*文書の抜粋*

'''

倖田 初めての名古屋で、この作品セレクト……どうですか?
小松 Aプログラムは、田代くんの“プチ特集”と言うことで
田代 そう簡単にはお目に掛かれない、マニアックな3本で(笑)
中村 この作品は、(小松)キャプテンのご子息の響くんが……
小松 当時、小学校に上がるか上がらないかくらいだったんですが、ちょうど性的な目覚めを迎えてたんですね。大変だったんですよ……衣緒菜ちゃんが下着姿になったら、あいつ泣き始めちゃって(場内爆笑)
倖田 これって、『そして父になる』(監督:是枝裕和/2013年)のタイトルを……
田代 撮ってた当時『そして父になる』が評判だったんです。僕も賞とか欲しいな……そうだ、『そして鬼になる』ってタイトルにしよう!ってことで、映画(『そして父になる』)も観ずに撮ったんです。完成してから『そして父になる』観に行ったら、全然違う映画で……
倖田 そりゃ、そうですよね(笑)

'''

*記録データ*

'''

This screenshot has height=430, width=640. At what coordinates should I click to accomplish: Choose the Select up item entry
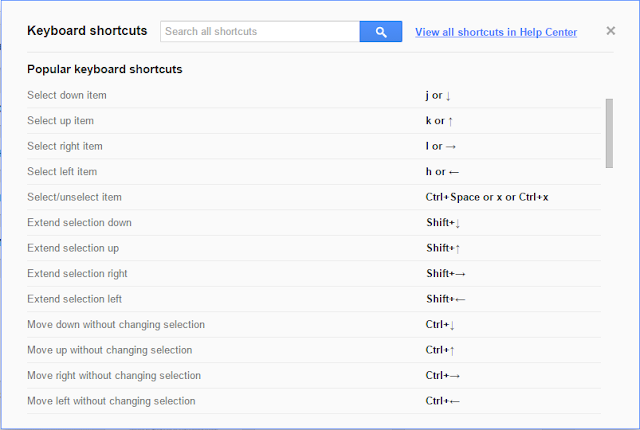click(60, 121)
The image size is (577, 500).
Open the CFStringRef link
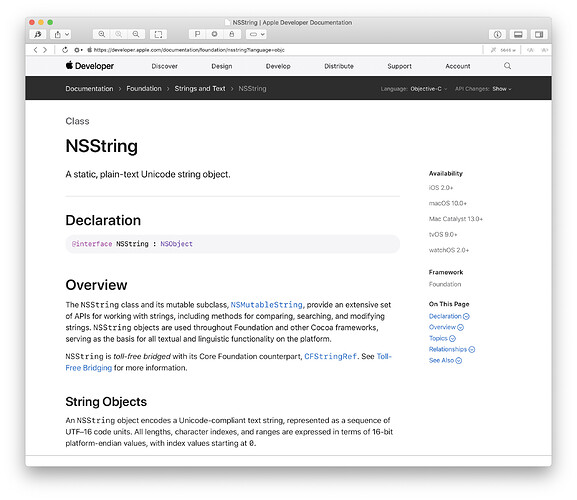click(x=330, y=356)
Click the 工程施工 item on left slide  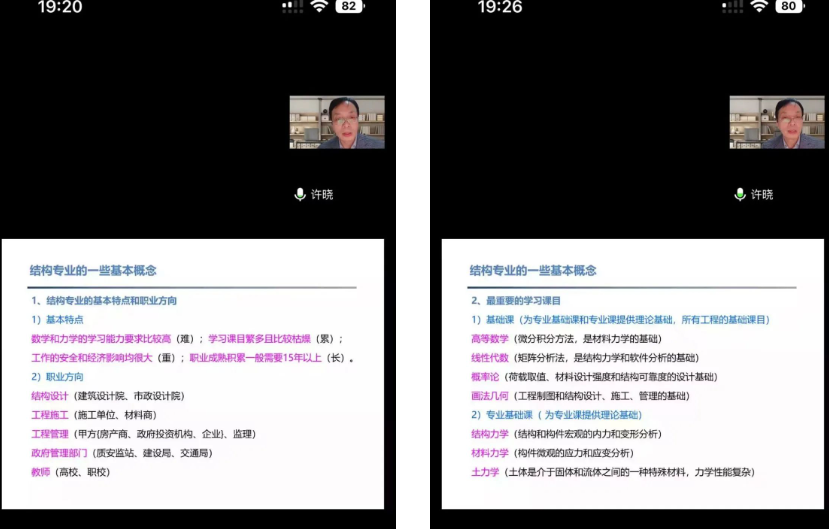click(x=50, y=415)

'''

*課題*
A. 上のトークの抜粋で、田代が撮影していた当時に評判だった映画は何ですか。
B. 上のトークの抜粋から、「中村 この作品は、(小松)キャプテンのご子息の響くんが……」から「倖田 そりゃ、そうですよね(笑)」までを一字も変えずに引用してください。

*解答一覧*
A. 『そして父になる』です。

B.
中村 この作品は、(小松)キャプテンのご子息の響くんが……
小松 当時、小学校に上がるか上がらないかくらいだったんですが、ちょうど性的な目覚めを迎えてたんですね。大変だったんですよ……衣緒菜ちゃんが下着姿になったら、あいつ泣き始めちゃって(場内爆笑)
倖田 これって、『そして父になる』(監督:是枝裕和/2013年)のタイトルを……
田代 撮ってた当時『そして父になる』が評判だったんです。僕も賞とか欲しいな……そうだ、『そして鬼になる』ってタイトルにしよう!ってことで、映画(『そして父になる』)も観ずに撮ったんです。完成してから『そして父になる』観に行ったら、全然違う映画で……
倖田 そりゃ、そうですよね(笑)